## About this task
Retype the data that follows, keeping every character the same.

The data Start Marker

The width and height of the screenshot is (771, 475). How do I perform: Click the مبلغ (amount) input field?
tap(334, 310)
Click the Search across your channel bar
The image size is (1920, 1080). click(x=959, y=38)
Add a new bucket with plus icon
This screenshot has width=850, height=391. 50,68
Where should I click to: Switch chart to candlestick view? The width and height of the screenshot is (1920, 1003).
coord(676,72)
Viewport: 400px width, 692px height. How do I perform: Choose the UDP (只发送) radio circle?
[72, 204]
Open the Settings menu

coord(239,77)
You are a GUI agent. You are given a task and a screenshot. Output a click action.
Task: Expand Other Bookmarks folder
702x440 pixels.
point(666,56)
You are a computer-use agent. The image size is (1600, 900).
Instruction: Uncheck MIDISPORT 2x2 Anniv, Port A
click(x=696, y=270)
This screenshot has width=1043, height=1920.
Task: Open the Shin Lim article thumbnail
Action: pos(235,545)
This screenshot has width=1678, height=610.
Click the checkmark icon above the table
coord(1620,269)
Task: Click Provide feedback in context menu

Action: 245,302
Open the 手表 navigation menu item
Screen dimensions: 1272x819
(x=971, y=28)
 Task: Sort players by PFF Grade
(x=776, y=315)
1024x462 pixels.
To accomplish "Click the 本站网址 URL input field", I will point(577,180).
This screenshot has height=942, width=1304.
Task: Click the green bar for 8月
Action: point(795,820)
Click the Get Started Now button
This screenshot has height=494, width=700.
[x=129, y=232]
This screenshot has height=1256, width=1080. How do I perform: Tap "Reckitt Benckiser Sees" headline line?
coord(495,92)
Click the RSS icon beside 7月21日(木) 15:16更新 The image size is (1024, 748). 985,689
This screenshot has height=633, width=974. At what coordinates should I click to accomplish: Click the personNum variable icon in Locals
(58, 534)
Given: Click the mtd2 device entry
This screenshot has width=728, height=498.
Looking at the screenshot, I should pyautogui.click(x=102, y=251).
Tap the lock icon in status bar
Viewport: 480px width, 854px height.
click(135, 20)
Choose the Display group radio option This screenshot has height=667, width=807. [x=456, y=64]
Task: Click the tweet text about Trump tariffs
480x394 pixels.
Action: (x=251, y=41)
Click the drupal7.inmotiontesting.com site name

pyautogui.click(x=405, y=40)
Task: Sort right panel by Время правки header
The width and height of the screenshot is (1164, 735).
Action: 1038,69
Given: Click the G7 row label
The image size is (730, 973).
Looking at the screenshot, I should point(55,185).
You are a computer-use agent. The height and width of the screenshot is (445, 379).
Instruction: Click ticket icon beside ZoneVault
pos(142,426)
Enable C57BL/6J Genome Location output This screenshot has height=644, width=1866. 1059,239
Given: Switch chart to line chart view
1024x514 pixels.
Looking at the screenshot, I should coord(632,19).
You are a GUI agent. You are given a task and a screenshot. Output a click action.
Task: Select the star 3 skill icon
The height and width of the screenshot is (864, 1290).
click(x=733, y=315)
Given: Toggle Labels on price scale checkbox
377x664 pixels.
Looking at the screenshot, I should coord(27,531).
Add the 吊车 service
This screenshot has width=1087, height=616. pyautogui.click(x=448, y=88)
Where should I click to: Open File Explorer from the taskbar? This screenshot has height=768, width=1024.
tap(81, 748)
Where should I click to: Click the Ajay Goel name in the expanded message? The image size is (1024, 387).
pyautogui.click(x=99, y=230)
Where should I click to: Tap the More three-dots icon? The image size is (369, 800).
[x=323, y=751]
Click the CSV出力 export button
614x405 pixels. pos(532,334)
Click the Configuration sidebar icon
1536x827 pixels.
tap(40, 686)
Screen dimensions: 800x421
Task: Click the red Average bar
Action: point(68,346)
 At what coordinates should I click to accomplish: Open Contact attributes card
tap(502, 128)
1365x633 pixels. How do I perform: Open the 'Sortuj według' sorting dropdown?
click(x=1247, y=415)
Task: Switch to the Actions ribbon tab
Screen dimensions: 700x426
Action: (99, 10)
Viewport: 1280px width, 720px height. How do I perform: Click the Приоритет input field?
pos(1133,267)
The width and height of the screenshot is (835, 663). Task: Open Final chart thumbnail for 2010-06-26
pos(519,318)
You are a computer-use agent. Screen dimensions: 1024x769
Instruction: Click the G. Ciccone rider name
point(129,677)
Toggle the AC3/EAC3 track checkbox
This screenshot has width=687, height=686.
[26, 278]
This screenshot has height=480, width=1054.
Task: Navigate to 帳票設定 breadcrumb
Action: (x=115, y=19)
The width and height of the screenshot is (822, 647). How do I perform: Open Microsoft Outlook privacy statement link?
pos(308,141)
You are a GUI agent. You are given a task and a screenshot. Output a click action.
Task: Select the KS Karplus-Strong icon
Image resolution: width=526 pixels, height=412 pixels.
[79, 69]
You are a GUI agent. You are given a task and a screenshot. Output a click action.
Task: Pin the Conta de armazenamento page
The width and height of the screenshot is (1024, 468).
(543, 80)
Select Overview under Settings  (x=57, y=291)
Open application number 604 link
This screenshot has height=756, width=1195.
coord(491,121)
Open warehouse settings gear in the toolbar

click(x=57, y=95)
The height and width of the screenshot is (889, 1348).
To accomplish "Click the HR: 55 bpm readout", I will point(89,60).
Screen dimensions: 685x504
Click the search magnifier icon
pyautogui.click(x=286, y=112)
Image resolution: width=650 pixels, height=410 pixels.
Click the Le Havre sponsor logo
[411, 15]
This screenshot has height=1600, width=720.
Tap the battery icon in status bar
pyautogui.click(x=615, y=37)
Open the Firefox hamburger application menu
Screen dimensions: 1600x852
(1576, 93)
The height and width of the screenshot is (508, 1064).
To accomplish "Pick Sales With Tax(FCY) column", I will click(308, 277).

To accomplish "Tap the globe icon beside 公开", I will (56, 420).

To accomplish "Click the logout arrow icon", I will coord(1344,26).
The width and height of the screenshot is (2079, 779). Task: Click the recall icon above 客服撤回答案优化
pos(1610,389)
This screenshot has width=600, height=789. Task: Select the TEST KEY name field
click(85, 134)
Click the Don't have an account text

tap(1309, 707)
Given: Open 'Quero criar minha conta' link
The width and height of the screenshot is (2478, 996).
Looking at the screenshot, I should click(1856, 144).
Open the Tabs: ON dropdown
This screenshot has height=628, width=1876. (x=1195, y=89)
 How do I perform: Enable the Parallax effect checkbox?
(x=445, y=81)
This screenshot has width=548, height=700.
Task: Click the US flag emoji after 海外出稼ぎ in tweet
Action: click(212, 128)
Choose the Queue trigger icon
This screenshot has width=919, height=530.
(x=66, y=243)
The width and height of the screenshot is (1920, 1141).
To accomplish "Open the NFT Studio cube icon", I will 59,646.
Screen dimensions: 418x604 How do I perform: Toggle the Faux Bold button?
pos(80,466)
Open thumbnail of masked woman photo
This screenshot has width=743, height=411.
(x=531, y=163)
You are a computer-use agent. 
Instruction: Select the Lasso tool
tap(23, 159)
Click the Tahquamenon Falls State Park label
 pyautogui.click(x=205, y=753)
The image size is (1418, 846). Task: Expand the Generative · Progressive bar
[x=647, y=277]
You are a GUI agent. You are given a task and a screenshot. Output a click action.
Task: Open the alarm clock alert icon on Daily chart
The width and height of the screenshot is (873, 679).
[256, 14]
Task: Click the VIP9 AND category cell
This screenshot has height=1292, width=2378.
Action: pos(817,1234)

The data End Marker

## Reply
The width and height of the screenshot is (771, 475). How do I perform: Click the مبلغ (amount) input field?
tap(334, 310)
Click the Search across your channel bar
The image size is (1920, 1080). click(x=959, y=38)
Add a new bucket with plus icon
This screenshot has width=850, height=391. 50,68
Where should I click to: Switch chart to candlestick view? The width and height of the screenshot is (1920, 1003).
coord(676,72)
Viewport: 400px width, 692px height. How do I perform: Choose the UDP (只发送) radio circle?
[72, 204]
Open the Settings menu

coord(239,77)
You are a GUI agent. You are given a task and a screenshot. Output a click action.
Task: Expand Other Bookmarks folder
702x440 pixels.
point(666,56)
You are a computer-use agent. The image size is (1600, 900).
Instruction: Uncheck MIDISPORT 2x2 Anniv, Port A
click(x=696, y=270)
This screenshot has width=1043, height=1920.
Task: Open the Shin Lim article thumbnail
Action: pos(235,545)
This screenshot has width=1678, height=610.
Click the checkmark icon above the table
coord(1620,269)
Task: Click Provide feedback in context menu

Action: 245,302
Open the 手表 navigation menu item
Screen dimensions: 1272x819
(x=971, y=28)
 Task: Sort players by PFF Grade
(x=776, y=315)
1024x462 pixels.
To accomplish "Click the 本站网址 URL input field", I will point(577,180).
This screenshot has height=942, width=1304.
Task: Click the green bar for 8月
Action: point(795,820)
Click the Get Started Now button
This screenshot has height=494, width=700.
[x=129, y=232]
This screenshot has height=1256, width=1080. How do I perform: Tap "Reckitt Benckiser Sees" headline line?
coord(495,92)
Click the RSS icon beside 7月21日(木) 15:16更新 The image size is (1024, 748). 985,689
This screenshot has height=633, width=974. At what coordinates should I click to accomplish: Click the personNum variable icon in Locals
(58, 534)
Given: Click the mtd2 device entry
This screenshot has width=728, height=498.
Looking at the screenshot, I should pyautogui.click(x=102, y=251).
Tap the lock icon in status bar
Viewport: 480px width, 854px height.
click(135, 20)
Choose the Display group radio option This screenshot has height=667, width=807. [x=456, y=64]
Task: Click the tweet text about Trump tariffs
480x394 pixels.
Action: (x=251, y=41)
Click the drupal7.inmotiontesting.com site name

pyautogui.click(x=405, y=40)
Task: Sort right panel by Время правки header
The width and height of the screenshot is (1164, 735).
Action: 1038,69
Given: Click the G7 row label
The image size is (730, 973).
Looking at the screenshot, I should point(55,185).
You are a computer-use agent. The height and width of the screenshot is (445, 379).
Instruction: Click ticket icon beside ZoneVault
pos(142,426)
Enable C57BL/6J Genome Location output This screenshot has height=644, width=1866. 1059,239
Given: Switch chart to line chart view
1024x514 pixels.
Looking at the screenshot, I should coord(632,19).
You are a GUI agent. You are given a task and a screenshot. Output a click action.
Task: Select the star 3 skill icon
The height and width of the screenshot is (864, 1290).
click(x=733, y=315)
Given: Toggle Labels on price scale checkbox
377x664 pixels.
Looking at the screenshot, I should coord(27,531).
Add the 吊车 service
This screenshot has width=1087, height=616. pyautogui.click(x=448, y=88)
Where should I click to: Open File Explorer from the taskbar? This screenshot has height=768, width=1024.
tap(81, 748)
Where should I click to: Click the Ajay Goel name in the expanded message? The image size is (1024, 387).
pyautogui.click(x=99, y=230)
Where should I click to: Tap the More three-dots icon? The image size is (369, 800).
[x=323, y=751]
Click the CSV出力 export button
614x405 pixels. pos(532,334)
Click the Configuration sidebar icon
1536x827 pixels.
tap(40, 686)
Screen dimensions: 800x421
Task: Click the red Average bar
Action: point(68,346)
 At what coordinates should I click to accomplish: Open Contact attributes card
tap(502, 128)
1365x633 pixels. How do I perform: Open the 'Sortuj według' sorting dropdown?
click(x=1247, y=415)
Task: Switch to the Actions ribbon tab
Screen dimensions: 700x426
Action: (99, 10)
Viewport: 1280px width, 720px height. How do I perform: Click the Приоритет input field?
pos(1133,267)
The width and height of the screenshot is (835, 663). Task: Open Final chart thumbnail for 2010-06-26
pos(519,318)
You are a computer-use agent. Screen dimensions: 1024x769
Instruction: Click the G. Ciccone rider name
point(129,677)
Toggle the AC3/EAC3 track checkbox
This screenshot has width=687, height=686.
[26, 278]
This screenshot has height=480, width=1054.
Task: Navigate to 帳票設定 breadcrumb
Action: (x=115, y=19)
The width and height of the screenshot is (822, 647). How do I perform: Open Microsoft Outlook privacy statement link?
pos(308,141)
You are a GUI agent. You are given a task and a screenshot. Output a click action.
Task: Select the KS Karplus-Strong icon
Image resolution: width=526 pixels, height=412 pixels.
[79, 69]
You are a GUI agent. You are given a task and a screenshot. Output a click action.
Task: Pin the Conta de armazenamento page
The width and height of the screenshot is (1024, 468).
(543, 80)
Select Overview under Settings  (x=57, y=291)
Open application number 604 link
This screenshot has height=756, width=1195.
coord(491,121)
Open warehouse settings gear in the toolbar

click(x=57, y=95)
The height and width of the screenshot is (889, 1348).
To accomplish "Click the HR: 55 bpm readout", I will point(89,60).
Screen dimensions: 685x504
Click the search magnifier icon
pyautogui.click(x=286, y=112)
Image resolution: width=650 pixels, height=410 pixels.
Click the Le Havre sponsor logo
[411, 15]
This screenshot has height=1600, width=720.
Tap the battery icon in status bar
pyautogui.click(x=615, y=37)
Open the Firefox hamburger application menu
Screen dimensions: 1600x852
(1576, 93)
The height and width of the screenshot is (508, 1064).
To accomplish "Pick Sales With Tax(FCY) column", I will click(308, 277).

To accomplish "Tap the globe icon beside 公开", I will (56, 420).

To accomplish "Click the logout arrow icon", I will coord(1344,26).
The width and height of the screenshot is (2079, 779). Task: Click the recall icon above 客服撤回答案优化
pos(1610,389)
This screenshot has width=600, height=789. Task: Select the TEST KEY name field
click(85, 134)
Click the Don't have an account text

tap(1309, 707)
Given: Open 'Quero criar minha conta' link
The width and height of the screenshot is (2478, 996).
Looking at the screenshot, I should click(1856, 144).
Open the Tabs: ON dropdown
This screenshot has height=628, width=1876. (x=1195, y=89)
 How do I perform: Enable the Parallax effect checkbox?
(x=445, y=81)
This screenshot has width=548, height=700.
Task: Click the US flag emoji after 海外出稼ぎ in tweet
Action: click(212, 128)
Choose the Queue trigger icon
This screenshot has width=919, height=530.
(x=66, y=243)
The width and height of the screenshot is (1920, 1141).
To accomplish "Open the NFT Studio cube icon", I will 59,646.
Screen dimensions: 418x604 How do I perform: Toggle the Faux Bold button?
pos(80,466)
Open thumbnail of masked woman photo
This screenshot has width=743, height=411.
(x=531, y=163)
You are a computer-use agent. 
Instruction: Select the Lasso tool
tap(23, 159)
Click the Tahquamenon Falls State Park label
 pyautogui.click(x=205, y=753)
The image size is (1418, 846). Task: Expand the Generative · Progressive bar
[x=647, y=277]
You are a GUI agent. You are given a task and a screenshot. Output a click action.
Task: Open the alarm clock alert icon on Daily chart
The width and height of the screenshot is (873, 679).
[256, 14]
Task: Click the VIP9 AND category cell
This screenshot has height=1292, width=2378.
Action: pos(817,1234)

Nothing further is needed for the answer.